O trabalho de recuperação destas áreas teve início um mês após a tragédia, quando o Instituto de Conservação Costeira (ICC) – entidade socioambiental dedicada à conservação da Mata Atlântica – apresentou ao poder público estadual um projeto de restauração, como resposta à instabilidade das encostas e ao risco de novos deslizamentos.

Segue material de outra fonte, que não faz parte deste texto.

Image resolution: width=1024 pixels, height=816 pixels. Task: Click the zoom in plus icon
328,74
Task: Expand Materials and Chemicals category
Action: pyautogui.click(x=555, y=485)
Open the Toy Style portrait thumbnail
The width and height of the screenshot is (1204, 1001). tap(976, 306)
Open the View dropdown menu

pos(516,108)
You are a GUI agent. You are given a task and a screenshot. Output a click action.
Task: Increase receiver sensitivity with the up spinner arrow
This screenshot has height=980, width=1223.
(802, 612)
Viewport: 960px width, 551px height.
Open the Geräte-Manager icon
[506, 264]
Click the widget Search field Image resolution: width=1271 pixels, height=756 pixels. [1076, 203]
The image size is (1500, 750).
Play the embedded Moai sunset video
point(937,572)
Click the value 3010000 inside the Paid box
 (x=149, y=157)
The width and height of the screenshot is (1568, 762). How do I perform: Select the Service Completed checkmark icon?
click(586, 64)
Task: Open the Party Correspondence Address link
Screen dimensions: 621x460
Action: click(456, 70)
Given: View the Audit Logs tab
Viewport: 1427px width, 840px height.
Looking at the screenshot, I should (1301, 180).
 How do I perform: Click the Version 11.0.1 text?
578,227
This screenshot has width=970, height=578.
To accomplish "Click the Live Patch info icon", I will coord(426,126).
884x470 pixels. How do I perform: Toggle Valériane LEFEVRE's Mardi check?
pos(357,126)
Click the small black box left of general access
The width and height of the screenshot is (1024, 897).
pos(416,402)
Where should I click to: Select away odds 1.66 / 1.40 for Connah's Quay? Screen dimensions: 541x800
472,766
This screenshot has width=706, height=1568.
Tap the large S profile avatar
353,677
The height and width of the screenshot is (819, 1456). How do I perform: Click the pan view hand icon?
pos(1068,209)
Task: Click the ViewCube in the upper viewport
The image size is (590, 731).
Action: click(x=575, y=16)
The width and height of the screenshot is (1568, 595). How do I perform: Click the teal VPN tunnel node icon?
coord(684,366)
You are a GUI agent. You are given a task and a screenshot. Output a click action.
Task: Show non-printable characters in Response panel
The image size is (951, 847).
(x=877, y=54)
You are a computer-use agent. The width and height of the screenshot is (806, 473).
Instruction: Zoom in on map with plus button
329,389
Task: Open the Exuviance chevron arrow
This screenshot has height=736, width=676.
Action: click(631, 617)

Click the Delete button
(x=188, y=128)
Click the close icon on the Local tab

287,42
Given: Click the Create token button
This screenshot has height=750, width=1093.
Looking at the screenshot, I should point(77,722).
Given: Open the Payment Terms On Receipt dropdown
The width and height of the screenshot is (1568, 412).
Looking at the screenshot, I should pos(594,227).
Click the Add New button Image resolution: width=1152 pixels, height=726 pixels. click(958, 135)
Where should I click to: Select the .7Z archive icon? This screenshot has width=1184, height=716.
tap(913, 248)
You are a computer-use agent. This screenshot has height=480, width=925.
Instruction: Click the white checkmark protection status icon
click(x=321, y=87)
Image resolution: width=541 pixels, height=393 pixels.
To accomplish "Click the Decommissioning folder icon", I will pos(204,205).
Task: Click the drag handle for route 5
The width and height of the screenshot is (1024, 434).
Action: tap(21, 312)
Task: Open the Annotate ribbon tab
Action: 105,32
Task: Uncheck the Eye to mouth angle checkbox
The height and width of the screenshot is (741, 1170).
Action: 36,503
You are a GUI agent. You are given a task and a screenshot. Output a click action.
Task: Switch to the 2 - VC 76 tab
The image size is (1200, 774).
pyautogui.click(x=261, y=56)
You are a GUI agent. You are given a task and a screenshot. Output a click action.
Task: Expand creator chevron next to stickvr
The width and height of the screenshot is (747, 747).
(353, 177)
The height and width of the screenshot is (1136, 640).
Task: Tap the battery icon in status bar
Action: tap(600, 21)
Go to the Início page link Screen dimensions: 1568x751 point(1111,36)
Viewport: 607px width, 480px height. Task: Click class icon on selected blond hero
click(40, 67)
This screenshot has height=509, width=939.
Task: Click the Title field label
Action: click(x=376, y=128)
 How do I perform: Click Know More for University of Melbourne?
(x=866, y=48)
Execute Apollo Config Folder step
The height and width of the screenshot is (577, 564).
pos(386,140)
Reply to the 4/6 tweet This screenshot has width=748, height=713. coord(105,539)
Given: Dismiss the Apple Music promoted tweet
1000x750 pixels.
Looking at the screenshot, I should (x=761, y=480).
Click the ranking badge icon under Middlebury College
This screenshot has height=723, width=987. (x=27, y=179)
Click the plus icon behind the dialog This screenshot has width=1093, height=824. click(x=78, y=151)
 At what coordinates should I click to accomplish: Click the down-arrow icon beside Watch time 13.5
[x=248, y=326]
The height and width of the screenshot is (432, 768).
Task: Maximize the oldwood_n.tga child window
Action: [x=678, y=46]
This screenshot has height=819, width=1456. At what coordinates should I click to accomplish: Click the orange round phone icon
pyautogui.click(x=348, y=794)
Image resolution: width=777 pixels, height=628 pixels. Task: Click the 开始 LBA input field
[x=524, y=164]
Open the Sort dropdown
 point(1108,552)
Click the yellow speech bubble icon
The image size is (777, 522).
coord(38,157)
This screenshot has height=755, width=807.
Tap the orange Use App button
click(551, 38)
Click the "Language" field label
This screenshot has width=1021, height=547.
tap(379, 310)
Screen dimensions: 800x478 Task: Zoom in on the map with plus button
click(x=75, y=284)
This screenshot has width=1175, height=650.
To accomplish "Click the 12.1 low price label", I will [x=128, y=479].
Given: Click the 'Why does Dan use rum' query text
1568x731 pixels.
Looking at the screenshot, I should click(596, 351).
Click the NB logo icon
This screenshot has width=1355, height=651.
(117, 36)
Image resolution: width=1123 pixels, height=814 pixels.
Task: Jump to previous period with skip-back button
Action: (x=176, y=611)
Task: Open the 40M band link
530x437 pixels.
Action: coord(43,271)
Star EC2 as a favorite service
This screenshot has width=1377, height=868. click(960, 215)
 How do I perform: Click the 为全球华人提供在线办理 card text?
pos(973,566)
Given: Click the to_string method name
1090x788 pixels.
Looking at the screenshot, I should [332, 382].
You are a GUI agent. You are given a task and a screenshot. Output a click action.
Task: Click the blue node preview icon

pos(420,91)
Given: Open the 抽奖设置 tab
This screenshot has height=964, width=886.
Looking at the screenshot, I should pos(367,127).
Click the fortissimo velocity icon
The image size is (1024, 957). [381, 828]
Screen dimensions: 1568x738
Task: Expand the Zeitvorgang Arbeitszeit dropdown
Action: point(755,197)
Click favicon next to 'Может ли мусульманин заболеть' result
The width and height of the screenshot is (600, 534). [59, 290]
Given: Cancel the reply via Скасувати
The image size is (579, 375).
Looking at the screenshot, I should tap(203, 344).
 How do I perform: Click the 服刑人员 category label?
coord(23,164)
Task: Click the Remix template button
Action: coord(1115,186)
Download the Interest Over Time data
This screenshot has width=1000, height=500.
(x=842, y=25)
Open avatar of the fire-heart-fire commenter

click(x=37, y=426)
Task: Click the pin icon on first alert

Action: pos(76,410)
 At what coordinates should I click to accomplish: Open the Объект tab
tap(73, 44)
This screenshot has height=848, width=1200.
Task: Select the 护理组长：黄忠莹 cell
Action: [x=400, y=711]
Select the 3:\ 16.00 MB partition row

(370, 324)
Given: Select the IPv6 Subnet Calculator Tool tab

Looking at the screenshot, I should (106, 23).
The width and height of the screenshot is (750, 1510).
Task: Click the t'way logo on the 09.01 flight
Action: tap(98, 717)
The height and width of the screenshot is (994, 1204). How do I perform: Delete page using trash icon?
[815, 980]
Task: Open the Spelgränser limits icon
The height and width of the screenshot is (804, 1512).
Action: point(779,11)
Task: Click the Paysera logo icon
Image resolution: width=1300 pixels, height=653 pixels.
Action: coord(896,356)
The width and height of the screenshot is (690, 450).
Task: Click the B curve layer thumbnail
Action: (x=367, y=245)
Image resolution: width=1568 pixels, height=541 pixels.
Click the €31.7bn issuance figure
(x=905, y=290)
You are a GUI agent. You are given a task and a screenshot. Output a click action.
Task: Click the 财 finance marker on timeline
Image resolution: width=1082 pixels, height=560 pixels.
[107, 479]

Passados dois anos de execução efetiva do projeto – o primeiro ano pós tragédia foi voltado para construção das melhores estratégias a serem empregadas – , 203 hectares, ou cerca de 280 campos de futebol, continuam em recuperação.
“O trabalho conta com monitoramento técnico contínuo, que aponta que mais de 70% das áreas já estão recobertas por vegetação nativa, demonstrando avanço consistente no processo de regeneração ambiental”, disse o ICC, por meio de nota, a ((o))eco.


Como as áreas atingidas possuíam alta declividade e difícil acesso, a técnica de dispersão das sementes é feita com uso de drones. As sementes são dispersadas em cápsulas biodegradáveis, para aumentar a eficiência do processo.
Ao longo do tempo de execução, foram lançadas mais de 134 milhões de sementes nativas da Mata Atlântica, como crindiúva, guapuruvu e embaúbas.
Braço educacional
Por sua topografia e histórico geológico e ocupacional – leia mais na reportagem “Litoral de SP: as diferentes camadas da tragédia e porque ela pode se repetir” – São Sebastião é considerado um município com alta suscetibilidade a desastres climáticos.
Além do trabalho de recuperação ambiental, também tem sido desenvolvido na cidade um programa de educação climática, com oficinas semanais sobre prevenção de riscos em escolas públicas.

O Projeto Escolas Seguras, como é chamado localmente, educa comunidades escolares em áreas vulneráveis para prevenir desastres naturais e climáticos. Com foco em educação para redução de risco (ERRD), ele capacita estudantes e professores a reconhecer perigos, usar tecnologias de monitoramento (pluviômetros) e criar planos de contingência, tornando os alunos protagonistas na resiliência local.